I’ve come to the conclusion that myspace is a killer. Not so much murderer, but its one of those

“I’ll torture until you a) die or b) end up killing yourself”

kind of things. Seriously, there’s been those extremely boring days - no school, no work, nothing to do - where I sit on myspace for hours upon hours and I’ll realize that the end of the day rolls around, and I still haven’t eaten. Wtf is this!? I got so caught up on myspace that I forgot to eat, are you kidding me? The funny thing is, after I realize I haven’t eaten, I still don’t freakin eat and continue to find something to do on myspace. Its ridiculous.

It was a race from the beginning, for me. My brother had a myspace and I’d always watch him play around on it before I got mine. After I got mine, it was a battle between the two of us to see who could get more friends in a month. I think I got like, 300 or so in the first two weeks and just slaughtered him. I don’t even think he has that much now, four and a half years later, haha. Whereas I…have fourteen thousand. Its an addiction. Why do people need that many friends on myspace!? Well, I have an answer for myself, I promote all the locals bands in and around Idaho and I book shows, but as for everyone else, I mean seriously. If you don’t have a valid reason, why do you have so many damn friends!? Its because its trying to kill you. Trying to steer you away from reality and drag you down as far as it possibly can.

Who needs friends, you have twenty thousand on MYSPACE!
Who needs food, you can feed off the fakeness of MYSPACE!
Who needs to workout, you get tired from typing so much on MYSPACE!
Who needs a social life, you can join groups on MYSPACE!
Who even needs cds anymore, you have MYSPACE music!

And don’t even start me on the thirteen years olds, oh my hell. The thirteen year old little girls who dress up in their mom’s makeup just to take pictures of themselves looking like whores for myspace, so they can reel in some really cute boy who turns out to be a creepy sixty year old child molester who is going to rape and murder them. Parents, seriously, teach your kids some common sense. No, its not cute to look like a whore. No, its not cute to talk dirty to people over the internet. No, its not cute to meet up with someone you met on the internet.

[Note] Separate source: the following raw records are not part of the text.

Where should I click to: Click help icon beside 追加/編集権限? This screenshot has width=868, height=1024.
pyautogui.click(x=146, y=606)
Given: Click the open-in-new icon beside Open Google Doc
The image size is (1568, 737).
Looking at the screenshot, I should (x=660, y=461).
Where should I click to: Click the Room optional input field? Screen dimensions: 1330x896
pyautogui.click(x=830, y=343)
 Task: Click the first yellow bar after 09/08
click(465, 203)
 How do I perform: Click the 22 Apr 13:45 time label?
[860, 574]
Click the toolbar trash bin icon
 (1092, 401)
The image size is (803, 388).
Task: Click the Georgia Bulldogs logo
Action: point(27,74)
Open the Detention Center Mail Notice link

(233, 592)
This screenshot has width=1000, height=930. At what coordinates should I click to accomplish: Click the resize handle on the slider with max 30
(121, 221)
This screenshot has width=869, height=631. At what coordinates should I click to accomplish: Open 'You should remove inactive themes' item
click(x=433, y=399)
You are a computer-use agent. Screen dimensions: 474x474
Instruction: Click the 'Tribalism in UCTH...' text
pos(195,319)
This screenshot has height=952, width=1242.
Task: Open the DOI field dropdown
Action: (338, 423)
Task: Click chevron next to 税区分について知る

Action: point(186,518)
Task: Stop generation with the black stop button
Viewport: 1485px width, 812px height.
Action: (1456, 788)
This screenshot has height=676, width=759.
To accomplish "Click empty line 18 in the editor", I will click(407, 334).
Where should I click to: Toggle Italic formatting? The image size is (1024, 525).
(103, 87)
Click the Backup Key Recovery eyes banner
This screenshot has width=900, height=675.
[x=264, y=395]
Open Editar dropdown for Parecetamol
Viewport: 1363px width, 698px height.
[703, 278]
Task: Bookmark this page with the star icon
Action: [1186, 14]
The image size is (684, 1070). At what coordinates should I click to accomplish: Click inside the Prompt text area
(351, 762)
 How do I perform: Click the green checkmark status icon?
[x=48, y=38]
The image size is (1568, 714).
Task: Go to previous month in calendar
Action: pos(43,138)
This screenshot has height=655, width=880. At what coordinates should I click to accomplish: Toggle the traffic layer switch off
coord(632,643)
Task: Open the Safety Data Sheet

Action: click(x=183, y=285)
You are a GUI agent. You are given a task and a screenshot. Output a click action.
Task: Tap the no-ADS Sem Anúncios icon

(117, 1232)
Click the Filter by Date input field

…you litte hookers. *cough*cough*…

Seriously, teach your kids something. Myspace is a place for predators and if you a) don’t know your thirteen-year-old-whore-of-a-daughter has one showing off the boobs she doesn’t have or b) don’t care that she has one, its called being invloved. Stop working so damn much and get to know your kid. Don’t send them off on their own with no knowledge, unless you enjoy watching their life go to shit? In this case, you’ve got even bigger issues.

Myspace, ugh. Damn you Tom. Damn you.